On December 11, SaveMuni members were treated to a tour of the County Transportation Authority’s control center at 1455 Market Street. The center is currently being upgraded to fully monitor and control the entire fleet of bus and streetcar vehicles. Eventually there will be redundant control facilities at Turk Street (OCC) and West Portal so that the system can be run from any of the three locations in an emergency. Recently a fire alarm required the evacuation of the TA facility; the OCC site was able to take over and manage everything on its own.

Ron Forrest (right)

Muni Operations Manager Ron Forrest answered our questions in the “War Room” before showing us around the facility. Ron comes to us fresh from having run the Atlanta transit operation, which has some pretty incredible on-time statistics. The War Room is equipped with about a dozen cabled laptops and is is a gathering place for MTA and other city officials when there is an emergency or a civic event that threatens to stress the system.
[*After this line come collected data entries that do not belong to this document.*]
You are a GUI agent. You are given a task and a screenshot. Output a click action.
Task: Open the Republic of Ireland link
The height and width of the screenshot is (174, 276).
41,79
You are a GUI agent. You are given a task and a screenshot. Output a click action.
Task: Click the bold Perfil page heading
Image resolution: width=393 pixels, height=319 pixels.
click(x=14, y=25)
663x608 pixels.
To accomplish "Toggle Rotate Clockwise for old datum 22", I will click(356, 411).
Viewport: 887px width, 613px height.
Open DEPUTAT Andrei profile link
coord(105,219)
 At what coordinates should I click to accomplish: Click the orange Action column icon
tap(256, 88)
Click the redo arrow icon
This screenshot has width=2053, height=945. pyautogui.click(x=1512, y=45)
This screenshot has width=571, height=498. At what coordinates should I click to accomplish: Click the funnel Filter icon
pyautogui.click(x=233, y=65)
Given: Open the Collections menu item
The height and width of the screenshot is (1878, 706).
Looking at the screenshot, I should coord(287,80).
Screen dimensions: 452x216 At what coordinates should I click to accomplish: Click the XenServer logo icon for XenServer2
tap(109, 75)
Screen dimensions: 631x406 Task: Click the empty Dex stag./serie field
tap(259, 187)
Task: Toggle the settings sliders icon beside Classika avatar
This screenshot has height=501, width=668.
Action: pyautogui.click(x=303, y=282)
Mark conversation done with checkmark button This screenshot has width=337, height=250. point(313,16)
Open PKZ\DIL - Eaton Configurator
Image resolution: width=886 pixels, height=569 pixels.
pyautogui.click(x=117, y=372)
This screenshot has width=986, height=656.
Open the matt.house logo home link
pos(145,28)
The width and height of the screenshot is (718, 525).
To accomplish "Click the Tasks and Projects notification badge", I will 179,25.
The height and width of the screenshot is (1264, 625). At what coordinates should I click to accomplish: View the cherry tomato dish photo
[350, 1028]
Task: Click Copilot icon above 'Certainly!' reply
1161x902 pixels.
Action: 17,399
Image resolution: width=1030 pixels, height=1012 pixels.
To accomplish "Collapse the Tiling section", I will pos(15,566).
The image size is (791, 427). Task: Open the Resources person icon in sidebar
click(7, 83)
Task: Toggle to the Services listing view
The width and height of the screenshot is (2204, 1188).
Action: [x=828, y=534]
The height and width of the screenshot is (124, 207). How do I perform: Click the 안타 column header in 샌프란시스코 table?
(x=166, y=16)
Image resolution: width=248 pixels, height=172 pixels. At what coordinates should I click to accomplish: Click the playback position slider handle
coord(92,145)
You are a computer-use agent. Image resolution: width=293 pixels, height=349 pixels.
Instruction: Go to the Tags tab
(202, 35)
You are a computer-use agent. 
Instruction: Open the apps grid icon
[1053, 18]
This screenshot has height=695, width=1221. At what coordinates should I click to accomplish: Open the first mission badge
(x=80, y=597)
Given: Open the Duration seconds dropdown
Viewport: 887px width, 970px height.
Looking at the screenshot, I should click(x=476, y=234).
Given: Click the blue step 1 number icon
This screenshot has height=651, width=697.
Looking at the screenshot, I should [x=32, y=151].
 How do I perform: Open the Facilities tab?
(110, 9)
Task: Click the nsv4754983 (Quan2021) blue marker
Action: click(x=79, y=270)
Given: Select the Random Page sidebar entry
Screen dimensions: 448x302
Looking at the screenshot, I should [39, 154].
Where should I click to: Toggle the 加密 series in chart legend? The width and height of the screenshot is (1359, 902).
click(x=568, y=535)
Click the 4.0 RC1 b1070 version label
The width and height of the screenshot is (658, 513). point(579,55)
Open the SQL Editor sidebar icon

There are many things in the works right now, but perhaps the most critical is upgrading the communications system so that multiple controllers can be talking to multiple drivers at a time. Incredibly, with the current system, only one controller may be speaking with a driver at a given time. The new radio system should be operational on all vehicles by April.

There are cameras on all vehicles and along heavily used (downtown) routes. Of course, Muni riders will tell you that the heavily used routes are not generally where they have problems. In-vehicle cameras do not currently provide live feeds to the controllers.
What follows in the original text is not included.